_SOURCE MATERIAL_:
Start of Block
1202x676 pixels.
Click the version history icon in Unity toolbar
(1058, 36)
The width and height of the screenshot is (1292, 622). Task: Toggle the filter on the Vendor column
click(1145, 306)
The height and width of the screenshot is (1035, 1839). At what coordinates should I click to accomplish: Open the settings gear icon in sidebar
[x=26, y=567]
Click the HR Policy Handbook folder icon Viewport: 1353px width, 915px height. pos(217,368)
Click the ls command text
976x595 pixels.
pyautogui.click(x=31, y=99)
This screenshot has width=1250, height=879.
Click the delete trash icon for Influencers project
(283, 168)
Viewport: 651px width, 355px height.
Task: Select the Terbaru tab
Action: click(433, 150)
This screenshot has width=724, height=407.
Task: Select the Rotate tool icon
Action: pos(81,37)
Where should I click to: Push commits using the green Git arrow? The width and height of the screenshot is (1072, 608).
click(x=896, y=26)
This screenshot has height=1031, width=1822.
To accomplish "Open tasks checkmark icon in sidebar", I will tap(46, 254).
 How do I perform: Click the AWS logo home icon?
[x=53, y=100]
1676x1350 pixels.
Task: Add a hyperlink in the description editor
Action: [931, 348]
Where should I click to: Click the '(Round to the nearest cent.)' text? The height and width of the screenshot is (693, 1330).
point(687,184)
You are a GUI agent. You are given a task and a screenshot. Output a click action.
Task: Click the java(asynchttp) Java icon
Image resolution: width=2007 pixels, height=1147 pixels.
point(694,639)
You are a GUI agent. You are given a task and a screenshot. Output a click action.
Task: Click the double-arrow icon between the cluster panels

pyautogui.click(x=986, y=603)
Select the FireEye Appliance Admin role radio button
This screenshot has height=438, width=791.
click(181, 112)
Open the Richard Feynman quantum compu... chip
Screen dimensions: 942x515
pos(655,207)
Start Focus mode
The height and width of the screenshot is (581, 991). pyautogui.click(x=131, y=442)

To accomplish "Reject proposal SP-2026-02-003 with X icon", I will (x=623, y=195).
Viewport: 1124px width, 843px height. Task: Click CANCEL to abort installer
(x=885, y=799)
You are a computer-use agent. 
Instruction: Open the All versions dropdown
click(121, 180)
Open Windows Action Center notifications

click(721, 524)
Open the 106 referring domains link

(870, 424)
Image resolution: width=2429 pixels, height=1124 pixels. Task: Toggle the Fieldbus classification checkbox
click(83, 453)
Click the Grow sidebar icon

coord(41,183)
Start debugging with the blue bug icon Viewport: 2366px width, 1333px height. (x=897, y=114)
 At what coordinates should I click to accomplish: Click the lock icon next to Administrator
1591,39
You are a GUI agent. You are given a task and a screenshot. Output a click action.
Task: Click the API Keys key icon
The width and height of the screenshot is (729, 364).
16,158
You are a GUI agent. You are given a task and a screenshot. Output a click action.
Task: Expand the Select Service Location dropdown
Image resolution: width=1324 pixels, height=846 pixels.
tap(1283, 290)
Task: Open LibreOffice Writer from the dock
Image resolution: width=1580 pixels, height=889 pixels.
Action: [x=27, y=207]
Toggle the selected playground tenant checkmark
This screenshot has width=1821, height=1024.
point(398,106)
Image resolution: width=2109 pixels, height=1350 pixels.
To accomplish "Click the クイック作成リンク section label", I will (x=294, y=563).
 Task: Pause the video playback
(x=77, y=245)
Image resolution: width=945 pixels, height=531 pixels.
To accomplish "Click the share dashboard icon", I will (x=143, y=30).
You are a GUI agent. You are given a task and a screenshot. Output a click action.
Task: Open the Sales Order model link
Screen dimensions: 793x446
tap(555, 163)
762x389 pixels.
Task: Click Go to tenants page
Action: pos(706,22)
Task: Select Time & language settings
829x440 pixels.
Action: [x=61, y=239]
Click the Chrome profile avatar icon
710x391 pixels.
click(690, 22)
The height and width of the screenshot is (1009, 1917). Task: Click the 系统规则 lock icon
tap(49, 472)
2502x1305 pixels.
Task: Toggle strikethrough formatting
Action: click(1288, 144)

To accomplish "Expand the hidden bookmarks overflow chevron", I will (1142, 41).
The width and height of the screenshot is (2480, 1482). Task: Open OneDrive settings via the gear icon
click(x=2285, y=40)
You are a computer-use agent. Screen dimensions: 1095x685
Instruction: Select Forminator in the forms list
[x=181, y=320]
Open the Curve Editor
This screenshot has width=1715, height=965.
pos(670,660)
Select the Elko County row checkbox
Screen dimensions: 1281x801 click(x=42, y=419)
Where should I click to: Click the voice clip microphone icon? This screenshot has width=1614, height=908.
End of Block
_TASK TO COMPLETE_: From the records above, quote only the lines running from the line with "Viewport: 1124px width, 843px" to the line with "Image resolution: width=945", both lines included.

_WRITTEN RESPONSE_:
Viewport: 1124px width, 843px height. Task: Click CANCEL to abort installer
(x=885, y=799)
You are a computer-use agent. 
Instruction: Open the All versions dropdown
click(121, 180)
Open Windows Action Center notifications

click(721, 524)
Open the 106 referring domains link

(870, 424)
Image resolution: width=2429 pixels, height=1124 pixels. Task: Toggle the Fieldbus classification checkbox
click(83, 453)
Click the Grow sidebar icon

coord(41,183)
Start debugging with the blue bug icon Viewport: 2366px width, 1333px height. (x=897, y=114)
 At what coordinates should I click to accomplish: Click the lock icon next to Administrator
1591,39
You are a GUI agent. You are given a task and a screenshot. Output a click action.
Task: Click the API Keys key icon
The width and height of the screenshot is (729, 364).
16,158
You are a GUI agent. You are given a task and a screenshot. Output a click action.
Task: Expand the Select Service Location dropdown
Image resolution: width=1324 pixels, height=846 pixels.
tap(1283, 290)
Task: Open LibreOffice Writer from the dock
Image resolution: width=1580 pixels, height=889 pixels.
Action: [x=27, y=207]
Toggle the selected playground tenant checkmark
This screenshot has width=1821, height=1024.
point(398,106)
Image resolution: width=2109 pixels, height=1350 pixels.
To accomplish "Click the クイック作成リンク section label", I will (x=294, y=563).
 Task: Pause the video playback
(x=77, y=245)
Image resolution: width=945 pixels, height=531 pixels.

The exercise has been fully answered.